M2-like polarized TAMs facilitate cancer progression and metastasis by promoting tumor cell proliferation, matrix remodeling, angiogenesis, and immunosuppression [33]. Switching TAMs towards an anti-tumor phenotype has become an attractive approach to enhance the effect of chemotherapy, immunotherapy, and other treatments [34]. The current study demonstrated that PS is a critical regulator suppressing M2 macrophage polarization via the STAT6 signaling pathway in vitro and in vivo. PS inhibits tumor cell proliferation and metastasis. Our data revealed a novel mechanism for the anti-tumor activity of PS. Macrophages have a solid ability to adapt to sudden environmental changes [35]. Macrophages can be polarized into two distinct phenotypes based on their response to IFNγ/LPS (M1 macrophages) or IL-4/IL-13 (M2 macrophages) [36]. TAMs are typically M2-like and polarized by immunosuppressive cytokines such as IL-4, IL-13, or IL-10 in the tumor microenvironment. IL-4 binds to its receptor IL-4Ra, then activates the STAT6 signaling pathway, which results in the translocation of pSTAT6 to the nuclei. Once located in the nucleus, STAT6 promotes the transcription of target genes specific to M2 macrophages, such as Arg1, Fizz1, Ym1, and CD206 [37,38]. Our results showed the mRNA levels of Arg1, Fizz1, Ym1, and CD206 were increased after IL-4 stimulation, which indicated that M2 macrophage polarization was successfully induced by IL-4 stimulation. PS treatment decreased the mRNA levels of these M2 marker genes (Figure 1A–D and Figure 3A–D), suggesting PS has the activity of inhibiting M2 macrophage polarization. Since it is well-documented that M2-like TAM promotes tumor progression and metastasis through paracrine effects [27], the conditioned medium (CM) from BMDM receiving different treatments was used to culture B16-F0 cells to assess proliferation and migration activity. Consistent with previous studies [39,40,41], our data showed the CM from macrophage with IL-4 stimulation promoted the migration of B16-F0 cells, and the CM from IL-4+PS treatment inhibited B16-F0 cell proliferation (Figure 2A) and migration (Figure 2B,C). It predicated that PS could inhibit the proliferation and migration of tumor cells by affecting the polarization of M2 macrophages.

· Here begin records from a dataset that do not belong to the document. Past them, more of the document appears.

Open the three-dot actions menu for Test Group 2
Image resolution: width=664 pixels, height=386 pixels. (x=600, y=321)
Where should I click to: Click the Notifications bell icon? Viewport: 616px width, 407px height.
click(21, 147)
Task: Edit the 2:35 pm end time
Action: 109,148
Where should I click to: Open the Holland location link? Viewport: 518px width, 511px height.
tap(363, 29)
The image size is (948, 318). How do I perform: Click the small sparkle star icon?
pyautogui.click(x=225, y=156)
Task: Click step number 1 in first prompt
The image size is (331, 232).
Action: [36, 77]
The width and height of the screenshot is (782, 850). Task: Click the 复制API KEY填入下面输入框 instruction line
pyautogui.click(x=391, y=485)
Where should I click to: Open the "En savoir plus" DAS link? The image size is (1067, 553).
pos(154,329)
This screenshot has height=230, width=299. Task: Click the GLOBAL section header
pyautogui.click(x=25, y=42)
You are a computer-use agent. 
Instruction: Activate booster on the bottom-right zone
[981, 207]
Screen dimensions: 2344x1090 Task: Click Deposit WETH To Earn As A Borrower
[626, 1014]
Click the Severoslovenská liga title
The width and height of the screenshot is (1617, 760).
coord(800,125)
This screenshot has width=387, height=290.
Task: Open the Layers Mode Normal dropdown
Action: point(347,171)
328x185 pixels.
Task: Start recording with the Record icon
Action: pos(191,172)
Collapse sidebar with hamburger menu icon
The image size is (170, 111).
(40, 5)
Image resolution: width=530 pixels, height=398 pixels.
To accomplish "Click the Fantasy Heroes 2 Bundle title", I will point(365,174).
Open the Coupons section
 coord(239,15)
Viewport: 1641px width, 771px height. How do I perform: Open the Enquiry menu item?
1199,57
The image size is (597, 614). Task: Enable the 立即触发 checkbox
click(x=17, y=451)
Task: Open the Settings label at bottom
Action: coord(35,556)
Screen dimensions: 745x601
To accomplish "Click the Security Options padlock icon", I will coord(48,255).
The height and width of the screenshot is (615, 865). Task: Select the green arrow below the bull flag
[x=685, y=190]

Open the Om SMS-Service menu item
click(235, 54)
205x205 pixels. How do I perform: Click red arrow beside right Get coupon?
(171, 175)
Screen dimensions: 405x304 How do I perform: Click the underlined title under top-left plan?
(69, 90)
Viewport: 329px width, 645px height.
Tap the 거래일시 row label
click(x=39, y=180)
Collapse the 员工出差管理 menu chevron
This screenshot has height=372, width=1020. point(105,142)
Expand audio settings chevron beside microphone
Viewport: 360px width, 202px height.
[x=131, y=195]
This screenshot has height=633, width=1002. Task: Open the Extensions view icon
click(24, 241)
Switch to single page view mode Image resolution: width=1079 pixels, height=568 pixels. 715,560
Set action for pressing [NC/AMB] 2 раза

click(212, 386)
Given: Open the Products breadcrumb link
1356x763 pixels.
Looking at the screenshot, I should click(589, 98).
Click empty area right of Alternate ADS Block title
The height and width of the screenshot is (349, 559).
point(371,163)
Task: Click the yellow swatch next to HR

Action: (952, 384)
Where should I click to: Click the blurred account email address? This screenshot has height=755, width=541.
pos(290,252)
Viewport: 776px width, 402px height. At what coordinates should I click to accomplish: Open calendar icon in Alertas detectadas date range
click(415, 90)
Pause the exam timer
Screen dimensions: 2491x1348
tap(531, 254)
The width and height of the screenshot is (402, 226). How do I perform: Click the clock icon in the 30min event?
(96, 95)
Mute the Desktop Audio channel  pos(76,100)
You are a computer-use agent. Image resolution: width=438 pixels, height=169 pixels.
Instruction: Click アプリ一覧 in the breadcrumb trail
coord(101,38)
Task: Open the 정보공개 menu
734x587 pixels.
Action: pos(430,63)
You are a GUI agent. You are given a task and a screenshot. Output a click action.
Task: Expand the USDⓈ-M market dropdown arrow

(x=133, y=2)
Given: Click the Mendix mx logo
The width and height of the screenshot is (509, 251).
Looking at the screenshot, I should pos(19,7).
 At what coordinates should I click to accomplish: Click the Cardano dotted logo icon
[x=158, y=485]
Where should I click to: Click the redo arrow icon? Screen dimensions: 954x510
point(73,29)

The STAT6 signaling pathway is highly activated in many tumors and has been shown to promote tumor metastasis in colorectal cancer and melanoma carcinoma [42,43,44]. The activation of STAT6 is also required for M2 macrophage polarization [45], which is reflected by the increased M2 gene expression in Stat6-overexpressing macrophages, whereas STAT6 ablation decreases M2 gene expression [46,47]. Since TAM exhibits pro-tumorigenic effects, STAT6 inhibition in TAMs might inhibit their pro-tumorigenic phenotype. Published studies have suggested that STAT6 inhibition in TAMs by AS leads to reduced TAM differentiation and thereby their pro-tumorigenic activities [48]. Genetic deletion or pharmacological inhibition of STAT6 facilitated the development of potent anti-tumor immunity based on decreasing M2 macrophage polarization, demonstrating that STAT6 in CD11b+ cells promoted lung cancer progression by increasing M2 myeloid cells in STAT6−/− mice, and the mobilization and differentiation of CD11b+ cells into M2 macrophages were decreased. Tumor growth was also inhibited [49]. In addition, there is evidence that STAT6 can be activated by IL-4 and IL-13 produced by oncogenic Kras driving cells in the tumor microenvironment, and then target cMyc to drive metabolic reprogramming. Our study showed that activated STAT6 by IL-4 promoted M2 macrophage polarization, contributing to the migration of B16-F0 cells in vitro. PS decreased STAT6 phosphorylation and nucleus translocation (Figure 1E–G). We thus hypothesized that PS might exhibit anti-tumor effects by inhibiting M2-like polarization through the STAT6 pathway.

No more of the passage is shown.